Hello,
I am trying to create a density column based on another column. Specifically, if the count of a current item exceeds a certain threshold, then the corresponding value in the density column will be designated as "high"; otherwise, it will be designated as "low".
For example,
given col1, col2 (Density) , threshold = 2
Col 1 | Col 2 (Density) |
A | High |
A | High |
A | High |
B | Low |
C | Low |
Can I use summarize in formula tool to get the count?
Thanks
Solved! Go to Solution.
Hey @Hagar-Usama, you can use the Summarize to group by [Col 1] and perform a count.
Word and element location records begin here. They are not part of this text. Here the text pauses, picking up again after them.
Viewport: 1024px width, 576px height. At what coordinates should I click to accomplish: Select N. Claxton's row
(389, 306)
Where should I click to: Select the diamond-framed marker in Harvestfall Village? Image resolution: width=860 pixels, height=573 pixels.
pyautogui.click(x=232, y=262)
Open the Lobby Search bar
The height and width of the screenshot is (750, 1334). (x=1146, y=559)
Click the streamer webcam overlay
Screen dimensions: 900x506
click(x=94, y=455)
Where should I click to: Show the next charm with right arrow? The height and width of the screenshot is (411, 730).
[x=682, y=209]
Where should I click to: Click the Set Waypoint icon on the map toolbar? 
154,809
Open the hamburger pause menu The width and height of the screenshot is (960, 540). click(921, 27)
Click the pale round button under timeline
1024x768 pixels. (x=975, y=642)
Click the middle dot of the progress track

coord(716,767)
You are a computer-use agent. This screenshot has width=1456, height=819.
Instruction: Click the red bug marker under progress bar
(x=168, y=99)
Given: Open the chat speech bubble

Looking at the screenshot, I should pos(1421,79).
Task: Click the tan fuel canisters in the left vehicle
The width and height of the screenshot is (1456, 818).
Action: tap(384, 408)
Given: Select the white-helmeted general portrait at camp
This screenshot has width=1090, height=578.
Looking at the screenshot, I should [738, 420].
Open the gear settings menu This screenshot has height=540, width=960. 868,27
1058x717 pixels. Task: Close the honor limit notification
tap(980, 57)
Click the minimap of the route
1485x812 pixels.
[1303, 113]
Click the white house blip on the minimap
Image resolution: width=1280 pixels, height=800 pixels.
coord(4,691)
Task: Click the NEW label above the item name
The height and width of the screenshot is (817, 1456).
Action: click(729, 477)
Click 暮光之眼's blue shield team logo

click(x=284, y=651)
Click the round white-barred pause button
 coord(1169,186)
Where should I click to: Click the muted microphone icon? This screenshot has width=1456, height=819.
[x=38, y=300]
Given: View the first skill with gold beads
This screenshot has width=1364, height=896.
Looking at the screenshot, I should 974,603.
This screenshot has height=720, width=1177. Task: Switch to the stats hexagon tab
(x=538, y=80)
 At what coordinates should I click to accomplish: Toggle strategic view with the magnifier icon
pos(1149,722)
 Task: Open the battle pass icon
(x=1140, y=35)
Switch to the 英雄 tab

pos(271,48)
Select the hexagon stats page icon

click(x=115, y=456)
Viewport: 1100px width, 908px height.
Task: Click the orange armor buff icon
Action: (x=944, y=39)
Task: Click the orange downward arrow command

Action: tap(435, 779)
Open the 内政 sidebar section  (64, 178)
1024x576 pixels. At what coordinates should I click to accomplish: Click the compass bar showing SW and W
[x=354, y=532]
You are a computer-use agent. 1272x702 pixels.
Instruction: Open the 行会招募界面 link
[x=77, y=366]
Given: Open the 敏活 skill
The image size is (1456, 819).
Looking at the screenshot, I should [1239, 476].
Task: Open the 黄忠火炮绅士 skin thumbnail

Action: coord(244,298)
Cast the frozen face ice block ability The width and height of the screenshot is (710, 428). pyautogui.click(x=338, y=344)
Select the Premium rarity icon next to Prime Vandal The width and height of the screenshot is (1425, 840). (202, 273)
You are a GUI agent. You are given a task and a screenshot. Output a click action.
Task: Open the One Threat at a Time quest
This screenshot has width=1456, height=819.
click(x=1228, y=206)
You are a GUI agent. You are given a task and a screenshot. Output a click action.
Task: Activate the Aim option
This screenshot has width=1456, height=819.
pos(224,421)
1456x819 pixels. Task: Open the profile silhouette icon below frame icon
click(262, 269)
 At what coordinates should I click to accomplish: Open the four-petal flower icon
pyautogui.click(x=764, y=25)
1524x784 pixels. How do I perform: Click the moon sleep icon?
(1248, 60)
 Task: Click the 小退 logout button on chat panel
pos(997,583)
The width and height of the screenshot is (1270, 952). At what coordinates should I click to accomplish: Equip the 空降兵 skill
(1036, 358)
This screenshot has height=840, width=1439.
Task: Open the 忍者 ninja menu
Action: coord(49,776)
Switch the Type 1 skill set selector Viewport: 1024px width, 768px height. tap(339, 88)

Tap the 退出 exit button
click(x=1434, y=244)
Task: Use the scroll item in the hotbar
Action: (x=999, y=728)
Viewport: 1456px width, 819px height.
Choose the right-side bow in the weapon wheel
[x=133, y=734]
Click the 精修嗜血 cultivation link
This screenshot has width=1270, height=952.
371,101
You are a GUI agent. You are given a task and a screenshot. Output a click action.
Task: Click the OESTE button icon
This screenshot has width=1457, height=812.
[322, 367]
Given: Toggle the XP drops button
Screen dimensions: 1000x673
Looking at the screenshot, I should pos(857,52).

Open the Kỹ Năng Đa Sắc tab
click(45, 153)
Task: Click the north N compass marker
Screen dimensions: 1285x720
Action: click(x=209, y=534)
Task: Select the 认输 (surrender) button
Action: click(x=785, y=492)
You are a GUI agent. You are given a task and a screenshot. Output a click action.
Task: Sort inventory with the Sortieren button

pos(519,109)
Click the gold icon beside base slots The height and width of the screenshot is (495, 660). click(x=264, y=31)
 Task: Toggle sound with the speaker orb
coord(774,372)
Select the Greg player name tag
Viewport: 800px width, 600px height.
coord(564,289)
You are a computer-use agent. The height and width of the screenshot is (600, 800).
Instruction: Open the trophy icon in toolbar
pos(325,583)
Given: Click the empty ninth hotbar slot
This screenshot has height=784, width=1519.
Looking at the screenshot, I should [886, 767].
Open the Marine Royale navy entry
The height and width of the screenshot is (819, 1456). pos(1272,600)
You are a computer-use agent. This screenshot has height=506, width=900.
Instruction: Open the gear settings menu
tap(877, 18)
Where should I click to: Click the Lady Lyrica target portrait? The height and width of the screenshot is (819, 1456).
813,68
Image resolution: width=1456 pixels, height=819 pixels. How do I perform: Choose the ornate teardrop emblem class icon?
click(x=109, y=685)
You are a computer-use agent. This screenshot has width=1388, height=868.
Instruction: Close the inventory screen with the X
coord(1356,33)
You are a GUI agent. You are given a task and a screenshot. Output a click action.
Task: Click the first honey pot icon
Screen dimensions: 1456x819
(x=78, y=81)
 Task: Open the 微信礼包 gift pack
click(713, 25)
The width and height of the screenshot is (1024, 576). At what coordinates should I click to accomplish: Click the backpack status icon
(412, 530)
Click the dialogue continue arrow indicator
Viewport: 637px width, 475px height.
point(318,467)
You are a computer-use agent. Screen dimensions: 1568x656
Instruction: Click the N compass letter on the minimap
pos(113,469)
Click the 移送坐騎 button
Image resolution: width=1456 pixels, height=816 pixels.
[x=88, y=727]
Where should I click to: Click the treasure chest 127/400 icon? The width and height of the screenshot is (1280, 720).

We then just write an expression to assign the 'High' label if this is above the threshold of 2. After that, we can just join the labels back to the correct Col 1 value:
Hey @DataNath,
Thanks you, works fine!
I'm wondering if it's possible to utilize the total count (original input size) in order to set the threshold as a percentage, rather than a fixed number
Hey @Hagar-Usama, yep that's also possible! Here we'd want to use a second Summarize tool, with no grouping and just take an overall Count. We would then append this to the data set (post-join), so that this overall count is present in every row. From there, we can again just write a simple Formula expression for if <Grouped Count>/<Total Count> is above the threshold then assign 'High'. I've currently set the percentage to 50% (0.5), but you can just adjust this as you see fit.